(What to work on): According to the overdose prevention page, in what year did it become legal to carry naloxone in New York State?

(Extract provided):
◇ ◇ ◇ ◇
Translate This Page Print This Page Email a Friend Newsletter Sign-Up
Text Size : Sm Med Lg

Prevent Overdose

Overdose Prevention Resources for Providers

Facts About Drug Overdose
Click to enlarge
Other languages: [En Español] [Русский]
  • Opioid overdoses are preventable.
  • Most drug overdoses involve opioids, including heroin and prescription painkillers.
  • Prescription painkillers such as oxycodone are a growing cause of drug overdoses.
  • Naloxone, or Narcan, is a medication that reverses the effects of opioid overdose. It became legal to carry naloxone in New York State in 2006.
  • Even though most people think that overdoses are immediate, most overdoses occur 1 to 3 hours after the drug us taken. Only about 1 in 8 ODs happen immediately after the drug us taken.
  • Most drug overdose deaths in New York City happen at home.
  • Most drug overdoses are witnessed, meaning that someone else can call for help.
Know Your Risk
Click to enlarge
Other languages: [En Español] [Русский]
  • If you are taking drugs, try to be with other people. If you're alone and something goes wrong, no one can help.
  • Know your limits. If your body has been drug-free for a while and then you take drugs, you are more likely to overdose. Take less than usual.
◇ ◇ ◇ ◇
(Supplied material):
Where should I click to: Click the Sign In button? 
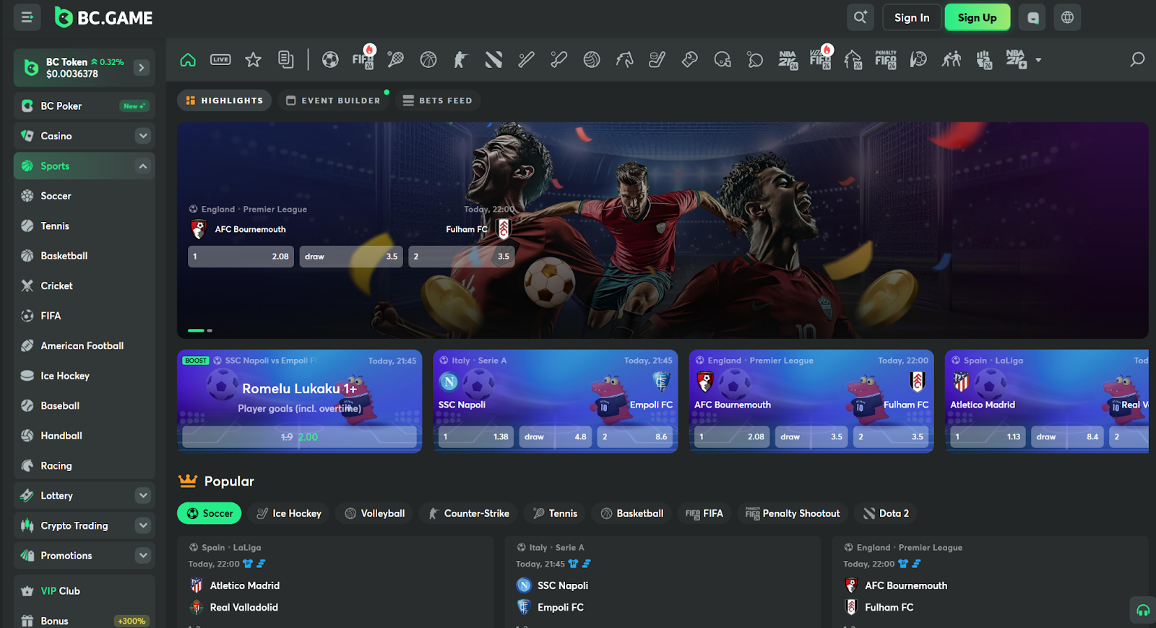(912, 17)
◇ ◇ ◇ ◇
(Task solution): 2006